Uribe disse que voltou a ordenar o resgate militar de todos os sequestrados que ainda estão em poder da guerrilha.

O governo colombiano ofereceu também uma recompensa de 1 bilhão de pesos (cerca de R$ 862 mil) "por qualquer informação que nos leve a captura desses narcoterroristas e a libertação do governador", afirmou o ministro de Defesa colombiano, Gabriel Silva.

Sequestro
De acordo com o secretário de governo de Caquetá, Edilberto Ramón Endo, Cuéllar já havia sido ameaçado pelas Farc e teria solicitado maior proteção policial ao governo.

Segundo autoridades locais, cerca de 15 homens armados, vestidos com o uniforme do Exército colombiano, detonaram uma granada no interior da casa de Cuéllar.

Logo depois, os autores do ataque teriam trocado tiros com seguranças e, nesse tiroteio, um policial teria morrido. Em seguida, o governador teria sido rendido e levado pelo grupo armado.

O sequestro do governador ocorre dias depois que as Farc e o Exército de Libertação Nacional (ELN) anunciaram uma aliança entre os grupos - que até agora combatiam entre si - para unir forças contra o Uribe e enfrentar as forças do governo.

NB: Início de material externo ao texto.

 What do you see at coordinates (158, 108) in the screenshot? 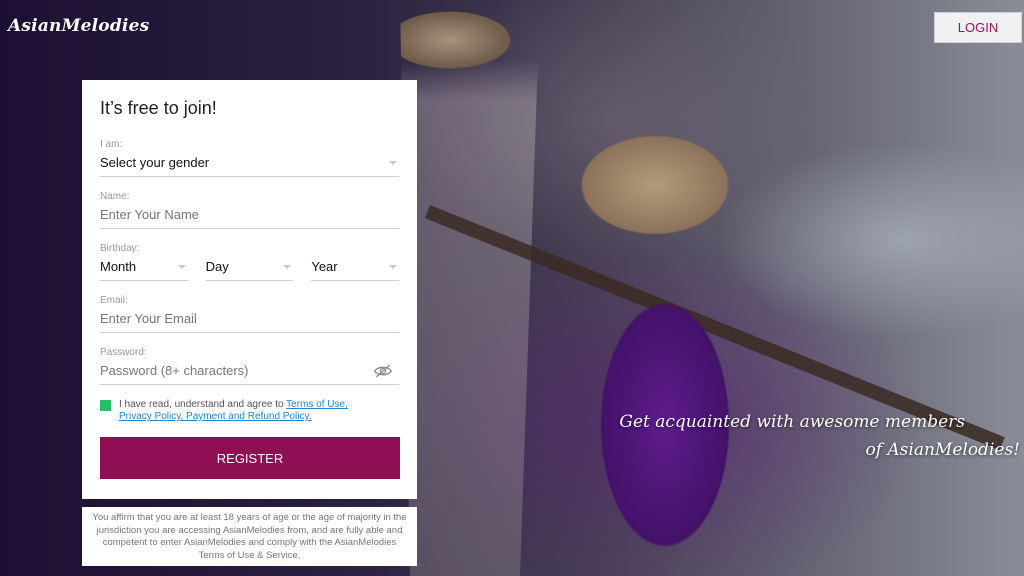
I see `form-title: It’s free to join!` at bounding box center [158, 108].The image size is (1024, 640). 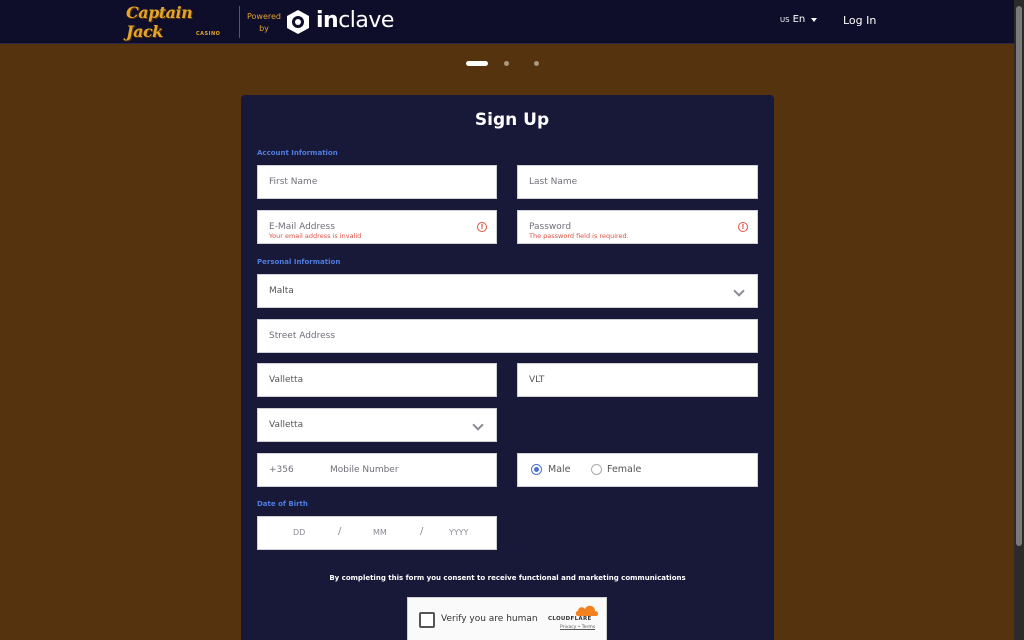 I want to click on captcha-privacy-terms-link: Privacy • Terms, so click(x=578, y=628).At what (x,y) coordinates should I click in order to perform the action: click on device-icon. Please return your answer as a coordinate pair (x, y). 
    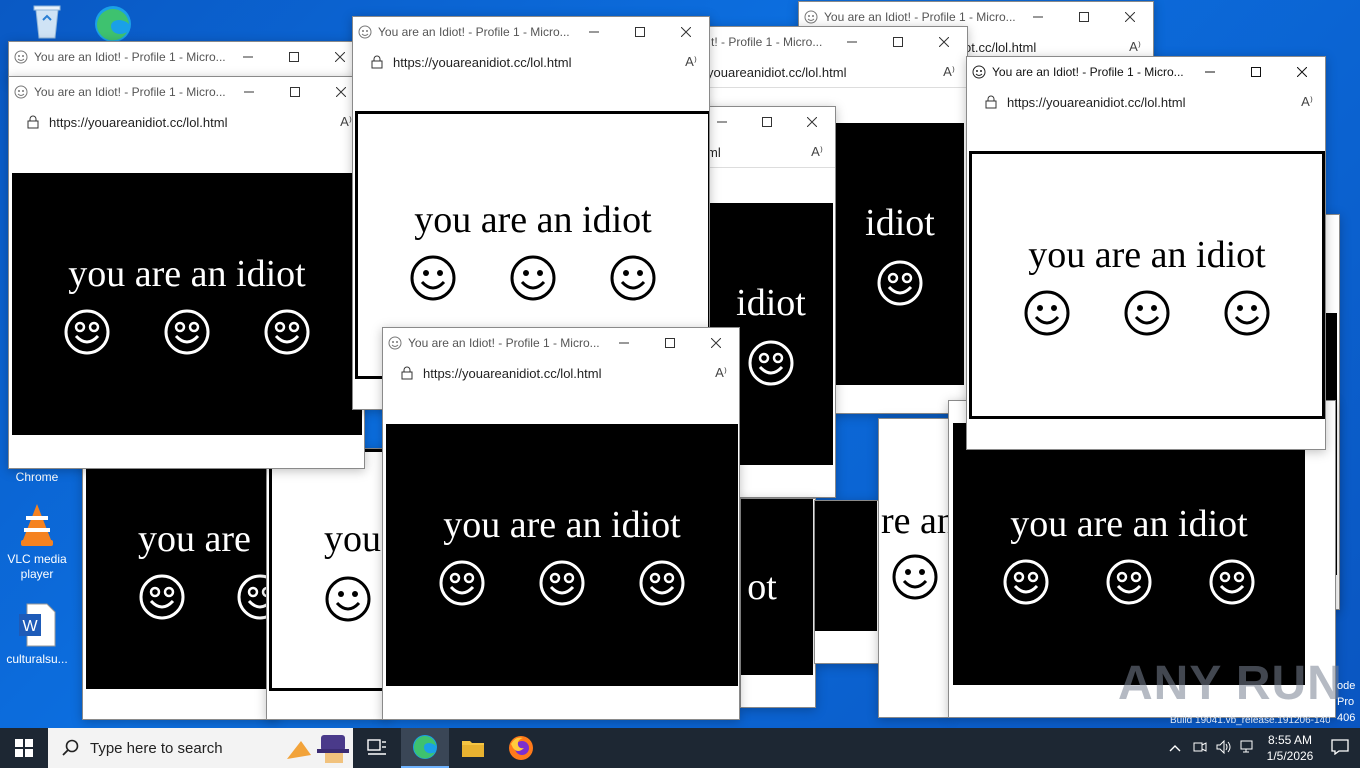
    Looking at the image, I should click on (1200, 748).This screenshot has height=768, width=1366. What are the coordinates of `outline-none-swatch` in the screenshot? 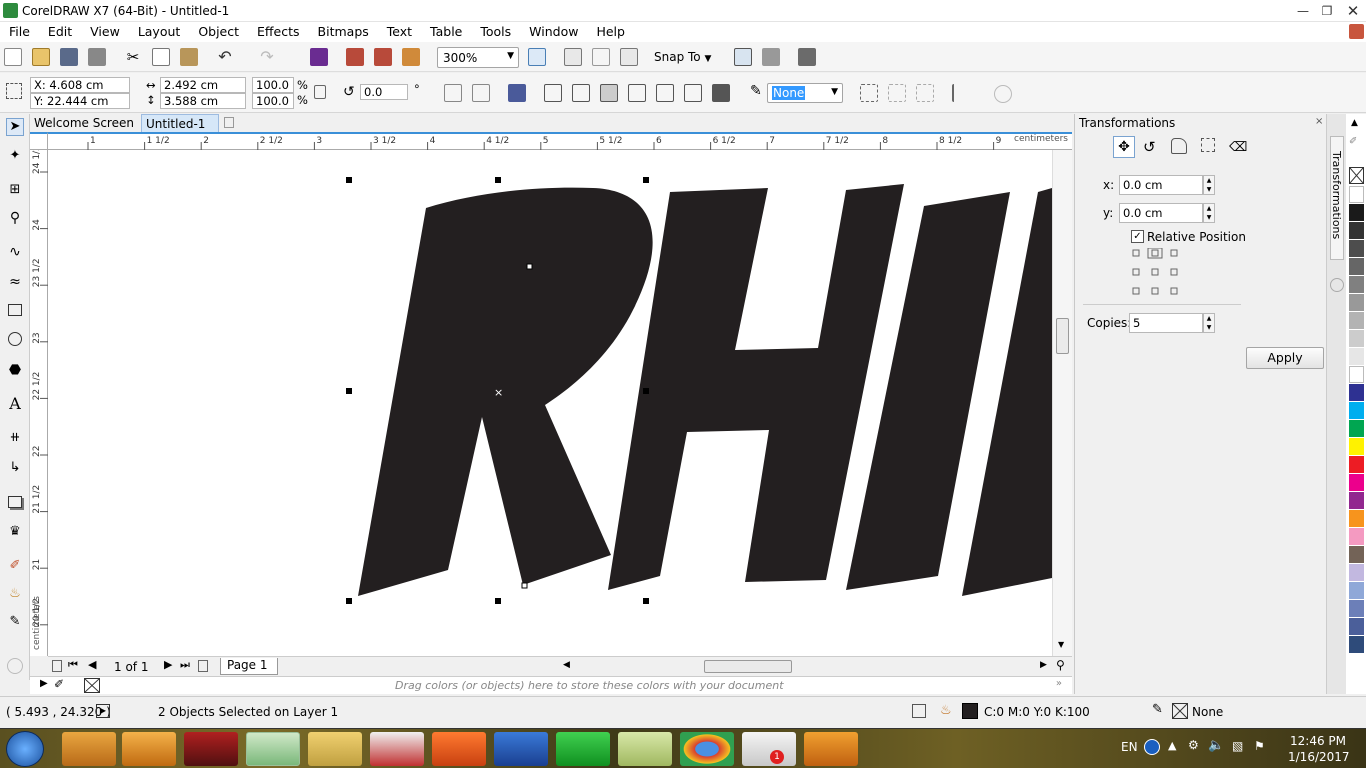 It's located at (1180, 711).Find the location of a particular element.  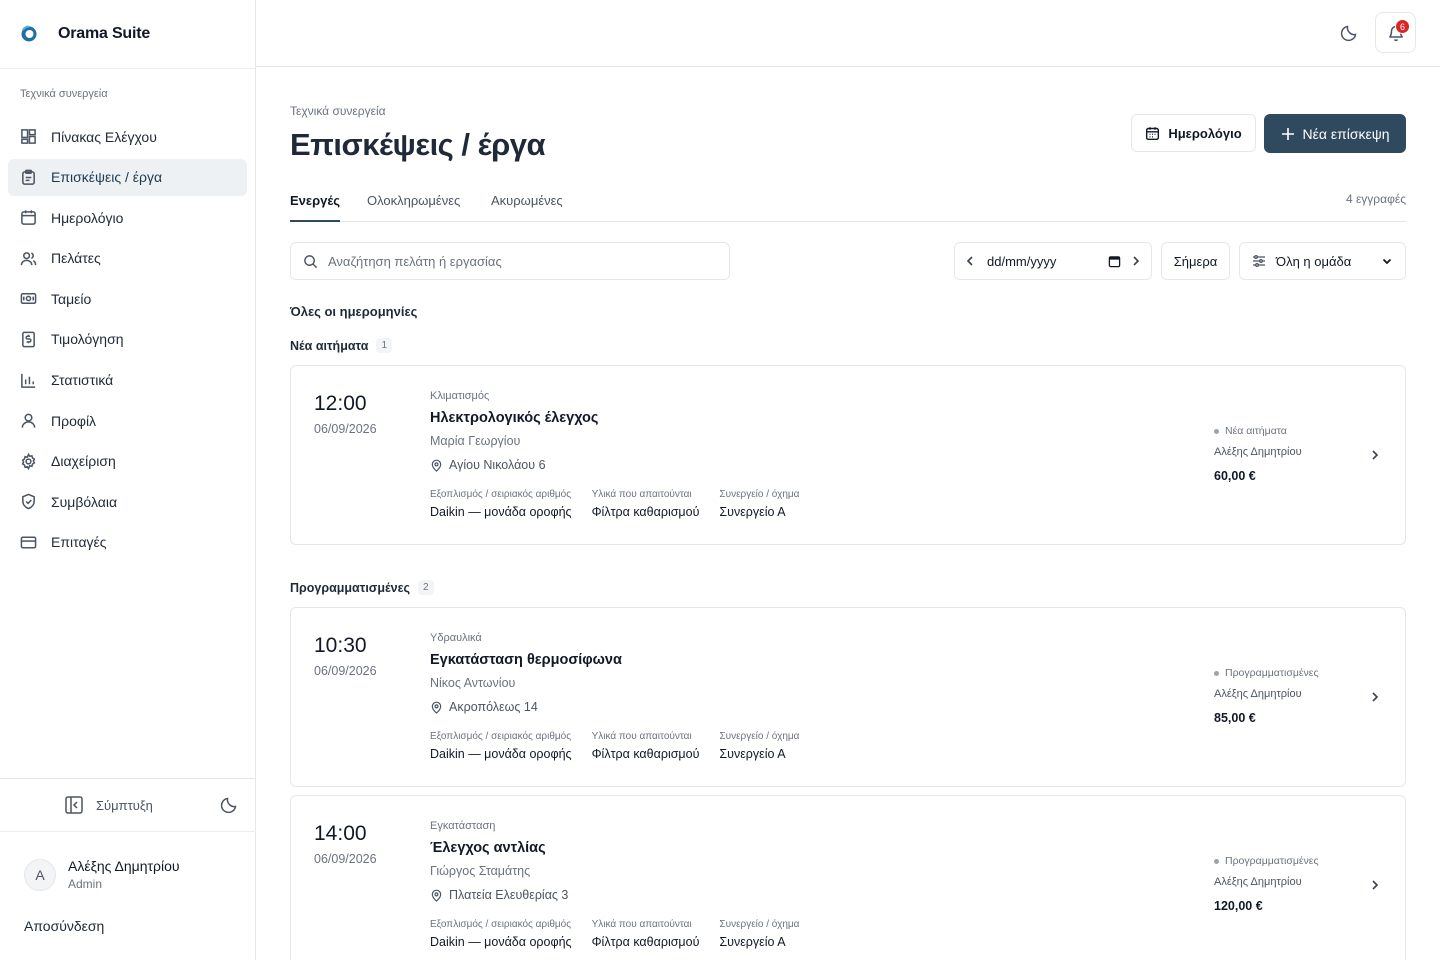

A ação também ocorre em meio a um processo de negociação para a libertação de dois dos 24 militares que a guerrilha mantém em cativeiro há mais de dez anos.

Moeda de troca
As Farc costumam usar políticos sequestrados como moeda de troca, exigindo do governo que liberte guerrilheiros presos em troca dos reféns.

Se o grupo assumir a autoria do sequestro, isso pode indicar que o grupo está iniciando uma nova onda desse tipo de crime.

O último político refém das Farc, libertado em fevereiro, foi o ex-deputado colombiano Sigifredo López, sequestrado havia mais de seis anos.

As Farc mantêm uma importante presença militar em Caquetá, no sul da Colômbia - local onde o governo de Álvaro Uribe iniciou uma dura ofensiva contra a guerrilha.

Desde que assumiu o poder, em 2002, Uribe tem endurecido o combate às guerrilhas colombianas.

Com o apoio financeiro e militar dos Estados Unidos, a ofensiva do Exército resultou no assassinato de importantes líderes das Farc e na deserção de centenas de rebeldes.